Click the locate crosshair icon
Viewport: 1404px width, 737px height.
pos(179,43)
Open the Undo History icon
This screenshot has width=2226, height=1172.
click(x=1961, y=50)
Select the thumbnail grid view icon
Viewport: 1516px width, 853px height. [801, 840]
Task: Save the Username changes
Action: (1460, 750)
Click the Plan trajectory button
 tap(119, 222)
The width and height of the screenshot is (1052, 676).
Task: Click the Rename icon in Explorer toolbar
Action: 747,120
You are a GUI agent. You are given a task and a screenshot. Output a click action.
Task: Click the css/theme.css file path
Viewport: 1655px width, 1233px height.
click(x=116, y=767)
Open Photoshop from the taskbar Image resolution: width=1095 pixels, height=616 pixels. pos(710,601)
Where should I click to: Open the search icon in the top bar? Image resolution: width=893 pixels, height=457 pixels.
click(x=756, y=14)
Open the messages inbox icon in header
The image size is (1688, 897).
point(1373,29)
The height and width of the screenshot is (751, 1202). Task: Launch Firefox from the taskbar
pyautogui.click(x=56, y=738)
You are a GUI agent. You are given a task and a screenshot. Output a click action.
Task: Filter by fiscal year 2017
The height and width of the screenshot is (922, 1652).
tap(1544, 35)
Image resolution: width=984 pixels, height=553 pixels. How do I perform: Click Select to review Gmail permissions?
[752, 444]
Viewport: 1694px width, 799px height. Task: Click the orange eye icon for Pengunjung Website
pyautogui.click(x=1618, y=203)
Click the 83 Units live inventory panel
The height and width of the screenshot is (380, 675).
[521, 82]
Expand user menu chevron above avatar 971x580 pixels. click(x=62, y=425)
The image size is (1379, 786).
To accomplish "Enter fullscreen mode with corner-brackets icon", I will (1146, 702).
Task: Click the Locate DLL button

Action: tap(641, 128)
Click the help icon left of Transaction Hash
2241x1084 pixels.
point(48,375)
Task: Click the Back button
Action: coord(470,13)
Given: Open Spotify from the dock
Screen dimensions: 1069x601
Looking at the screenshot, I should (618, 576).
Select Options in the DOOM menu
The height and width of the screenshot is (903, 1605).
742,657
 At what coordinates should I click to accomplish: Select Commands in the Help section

___

_Your task_.
Copy out the full material exactly as it appears.

_Expected answer_.
Click the locate crosshair icon
Viewport: 1404px width, 737px height.
pos(179,43)
Open the Undo History icon
This screenshot has width=2226, height=1172.
click(x=1961, y=50)
Select the thumbnail grid view icon
Viewport: 1516px width, 853px height. [801, 840]
Task: Save the Username changes
Action: (1460, 750)
Click the Plan trajectory button
 tap(119, 222)
The width and height of the screenshot is (1052, 676).
Task: Click the Rename icon in Explorer toolbar
Action: 747,120
You are a GUI agent. You are given a task and a screenshot. Output a click action.
Task: Click the css/theme.css file path
Viewport: 1655px width, 1233px height.
click(x=116, y=767)
Open Photoshop from the taskbar Image resolution: width=1095 pixels, height=616 pixels. pos(710,601)
Where should I click to: Open the search icon in the top bar? Image resolution: width=893 pixels, height=457 pixels.
click(x=756, y=14)
Open the messages inbox icon in header
The image size is (1688, 897).
point(1373,29)
The height and width of the screenshot is (751, 1202). Task: Launch Firefox from the taskbar
pyautogui.click(x=56, y=738)
You are a GUI agent. You are given a task and a screenshot. Output a click action.
Task: Filter by fiscal year 2017
The height and width of the screenshot is (922, 1652).
tap(1544, 35)
Image resolution: width=984 pixels, height=553 pixels. How do I perform: Click Select to review Gmail permissions?
[752, 444]
Viewport: 1694px width, 799px height. Task: Click the orange eye icon for Pengunjung Website
pyautogui.click(x=1618, y=203)
Click the 83 Units live inventory panel
The height and width of the screenshot is (380, 675).
[521, 82]
Expand user menu chevron above avatar 971x580 pixels. click(x=62, y=425)
The image size is (1379, 786).
To accomplish "Enter fullscreen mode with corner-brackets icon", I will (1146, 702).
Task: Click the Locate DLL button

Action: tap(641, 128)
Click the help icon left of Transaction Hash
2241x1084 pixels.
point(48,375)
Task: Click the Back button
Action: coord(470,13)
Given: Open Spotify from the dock
Screen dimensions: 1069x601
Looking at the screenshot, I should (618, 576).
Select Options in the DOOM menu
The height and width of the screenshot is (903, 1605).
742,657
 At what coordinates should I click to accomplish: Select Commands in the Help section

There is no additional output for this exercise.